Ogni passaggio di versione è sempre stata fonte di soddisfazione per le migliorie aggiunte. Una delle prime fu proprio la possibilità di lavorare con più facilità le immagini di quadricromia. Dei passaggi importanti ricordo la versione 3.0 che introduceva i livelli. Prima, tutto ciò che veniva fatto andava a modificare i pixel della immagine, con i livelli veniva apportata una miglioria estremamente importante che ha dato grande libertà e ha facilitato il lavoro. Chi già conosce un po’ Photoshop si immagina cosa volesse dire lavorare in assenza di livelli. 

La versione 5.0, portò invece la novità del testo rieditabile. Fino a quel momento succedeva che, scrivendo una parola, questa venisse immediatamente trasformata in pixel, in immagine non più modificabile dal punto di vista tipografico – carattere, stile, dimensione. Ora invece la scrittura produce un livello particolare di testo che rimane sempre modificabile fino a che si continua a salvare il file in formato .psd. Altri formati immagine per l’interscambio con altri programmi, come ad esempio il jpeg o il png schiacciano tutti i livelli in uno unico, e così pure il testo diventa parte dell’immagine.
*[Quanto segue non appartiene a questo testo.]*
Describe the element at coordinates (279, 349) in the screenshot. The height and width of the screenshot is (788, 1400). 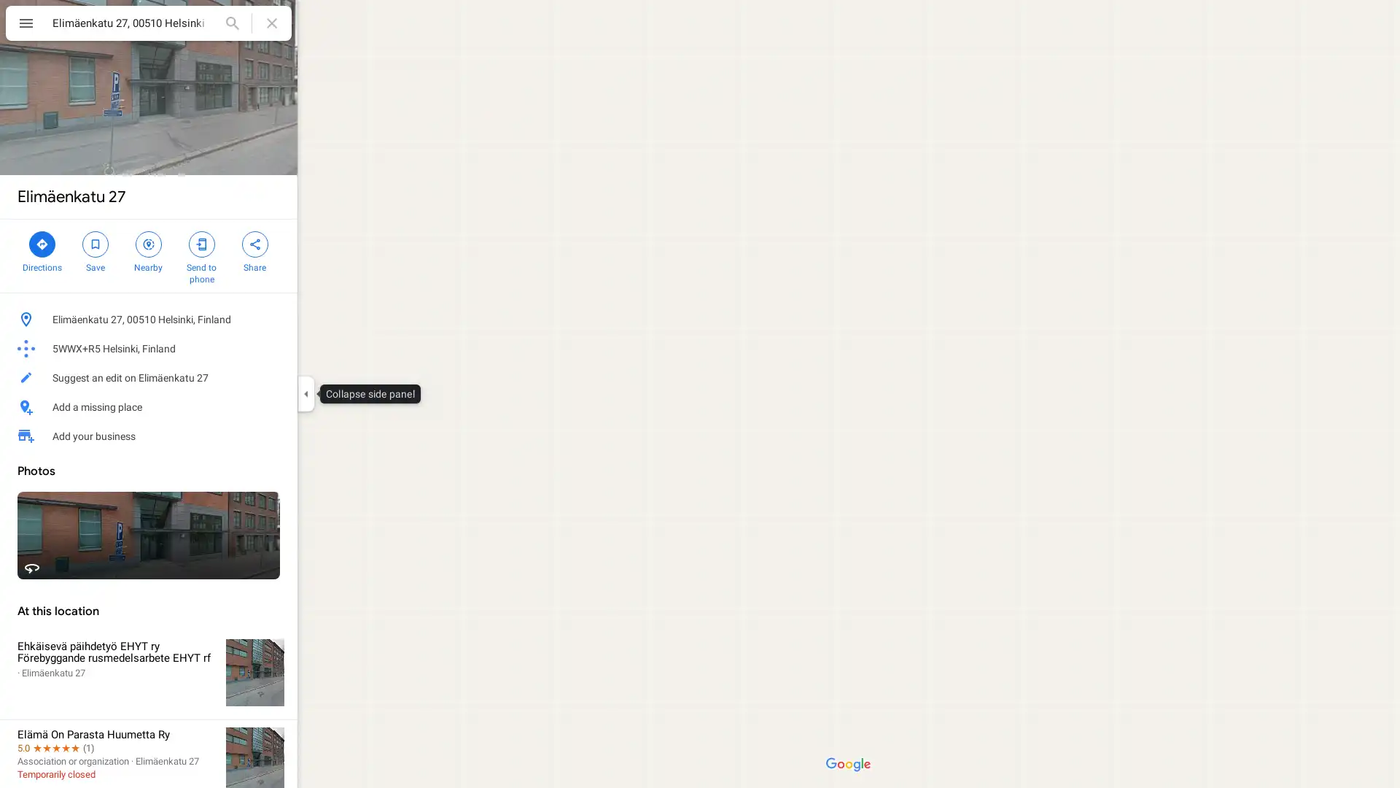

È evidente che rispetto alle numerose potenzialità del Photoshop odierno, come ad esempio gli strumenti di elaborazione 3D, è difficile che si usi questo programma in tutte le sue funzioni. L’uso che ne faccio io è determinato dalle esigenze di lavoro, che sono quasi sempre le stesse: correzione cromatica e di esposizione delle foto; pulizia, eliminazione di parti o ritocco selettivo; applicazione di filtri che automaticamente rendono una immagine più suggestiva ed efficace. Ognuna di queste operazioni può essere fatta in maniera discreta, giusto il necessario per migliorare l’immagine, o anche in maniera pesante tanto da diventare una vera e propria tecnica espressiva. Quest’ultima operazione ha sempre dei forti rischi perché Photoshop mette a disposizione una buona quantità di filtri automatici di caratterizzazione pittorica o con effetti molto particolari e suggestivi che se però vengono utilizzati senza un criterio preciso, così tanto per il gusto di fare, rimangono fine a sé stessi, e banalizzano molto il lavoro.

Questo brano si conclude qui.